Patricia Tourancheau : Grégory – La machination familiale (Éd.Seuil-Les Jours, 2018)

Au réveillon de Noël 1982, les relations s’enveniment. Marcel Jacob reproche vertement à Gilbert Villemin, cadet de Jean-Marie, de l’avoir doublé en voiture sans feux stop sur la route, et le pourrit d’injures. Son beau-frère Albert en prend aussi pour son grade. À son tour, Jean-Marie tente de calmer le jeu mais se fait copieusement rembarrer. "Je ne serre pas la main à un chef, tu n’es qu’un rampant qui n’a pas de poil sur la poitrine". Jacqueline Thuriot en rajoute et traite Jean-Marie de "raclure". Marcel Jacob attrape Jean-Marie Villemin par le colbac et, voyant qu’il n’a pas le dessus, retourne à son véhicule récupérer une matraque. Monique Villemin s’interpose et finit par apaiser les tensions, du moins en apparence.

C’est en juin 2017 que s’ouvre un nouvel épisode, semblant faire bouger les choses. Âgés de 73 et 72 ans, Marcel et Jacqueline Jacob, grand-oncle et grand-tante paternels de Grégory, sont mis en garde à vue. Les grands-parents Villemin sont également interrogés une nouvelle fois, en parallèle de ces arrestations. La version de Monique, la grand-mère, qui n’a jamais accusé Bernard Laroche, est assez ambiguë. Il se peut qu’elle profite de son influence sur son mari Albert. Quant au couple Jacob, il répète son alibi pour la journée du 16 octobre 1984, plausible autant que mal vérifiable. Ça n’exclut pas leur complicité.

À son tour, Murielle Bolle est interpellée fin juin 2017, et incarcérée. Un cousin inconnu a témoigné que, suite aux accusations qu’elle porta contre Laroche, Murielle Bolle aurait été battue par des membres de sa famille. Ce qui expliquerait sa rétractation, et pourrait même indiquer une complicité avec son défunt beau-frère. Car on en est désormais à une hypothèse de machination familiale, de complot collectif contre "le chef" Jean-Marie, où chacun aurait tenu un rôle défini. Si les témoignages passés et présents sont passés au crible, la Justice ne dispose toujours pas d’indices matériels suffisants.

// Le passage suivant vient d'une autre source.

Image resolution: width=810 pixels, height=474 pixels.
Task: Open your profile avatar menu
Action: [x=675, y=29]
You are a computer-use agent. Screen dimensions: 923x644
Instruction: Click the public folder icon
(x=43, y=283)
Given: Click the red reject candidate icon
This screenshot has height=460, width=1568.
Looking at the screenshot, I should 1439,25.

Pour le site d’information Les Jours, la journaliste Patricia Tourancheau a réexaminé tous les détails – connus ou oubliés – de l’affaire Grégory. Elle pointe l’évidence : l’ambiance est infernale dans et autour de la famille Villemin. Elle explore avec le plus grand soin les détails du contexte, ce qui rapproche les uns, ce qui divise les autres. Il est impossible de se contenter d’un regard superficiel, si l’on veut mettre au jour les arcanes familiaux des protagonistes. On parle là de gens vivant dans les mêmes villages et bourgades, qui se côtoient fréquemment lors de réunions familiales, employés dans le même type d’entreprises.

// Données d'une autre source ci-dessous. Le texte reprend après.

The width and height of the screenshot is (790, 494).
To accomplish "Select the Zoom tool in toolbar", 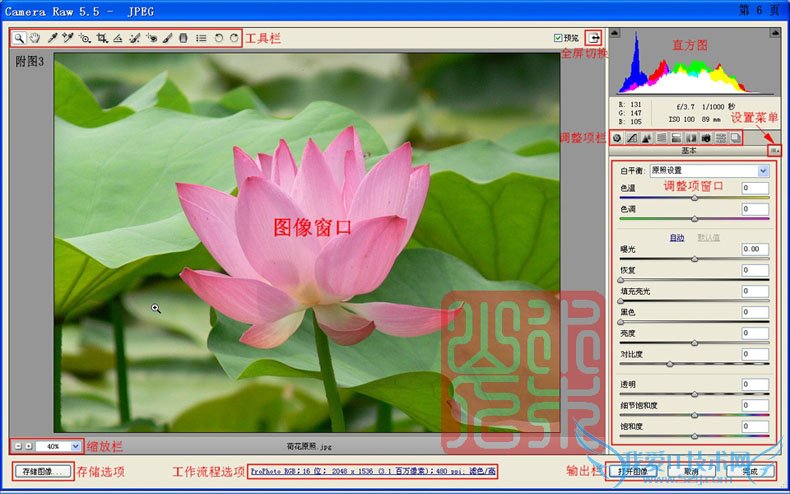I will (19, 38).
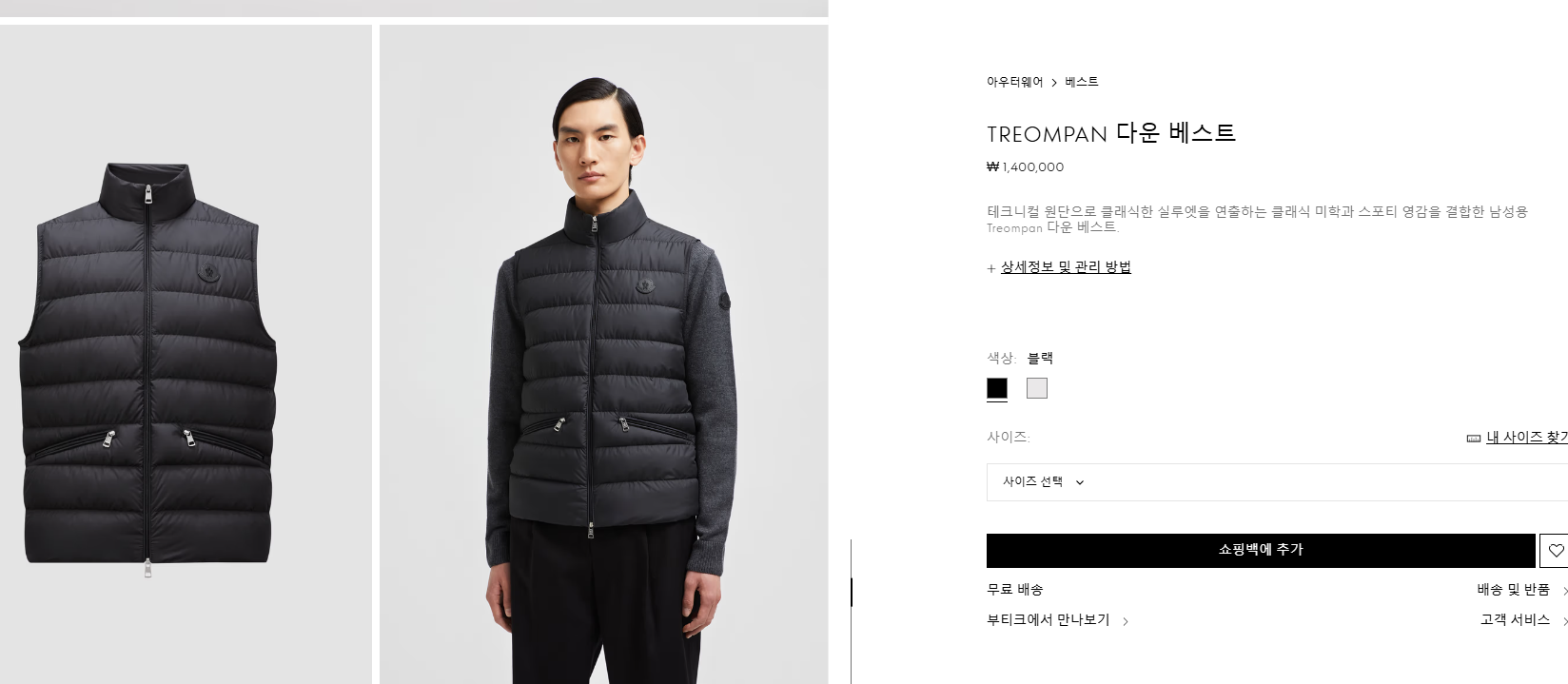The width and height of the screenshot is (1568, 684).
Task: Click the arrow icon after 부티크에서 만나보기
Action: [1126, 621]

Mais il s’agit également de personnes qui, probablement dépassées par l’ampleur de cette affaire criminelle, ont choisi une forme d’omerta. Ce qu’ils savent, ils ne le révéleront plus. À l’exemple de Murielle Bolle, qui s’en tient à une position définitive. L’auteure nous fait vivre les derniers développements en date du dossier, remontant à 2017. D’une manière réaliste, elle relate les témoignages de chacun, un tiers de siècle plus tard. On mesure la complexité – du premier jour jusqu’à aujourd’hui – d’un dossier où les questions restent identiques, faute de preuves concrètes et déterminantes.

Le mérite du livre de Patricia Tourancheau est d’effectivement nous proposer un récit le plus complet possible, le plus proche des caractères de tous ceux qui sont impliqués. Car c’est fatalement la haine qui a provoqué la mort de l’innocent Grégory Villemin, pas de simples jalousies ruminées ou amplifiées par l’un ou l’autre. Des hypothèses, il n’est pas interdit d’en suggérer. Mais ce que l’on retient, c’est le sentiment d’une noirceur indélébile qui entoure cet assassinat, la mort de Bernard Laroche et le suicide du juge Lambert. Un drame sans réponse finale, ni dénouement acceptable.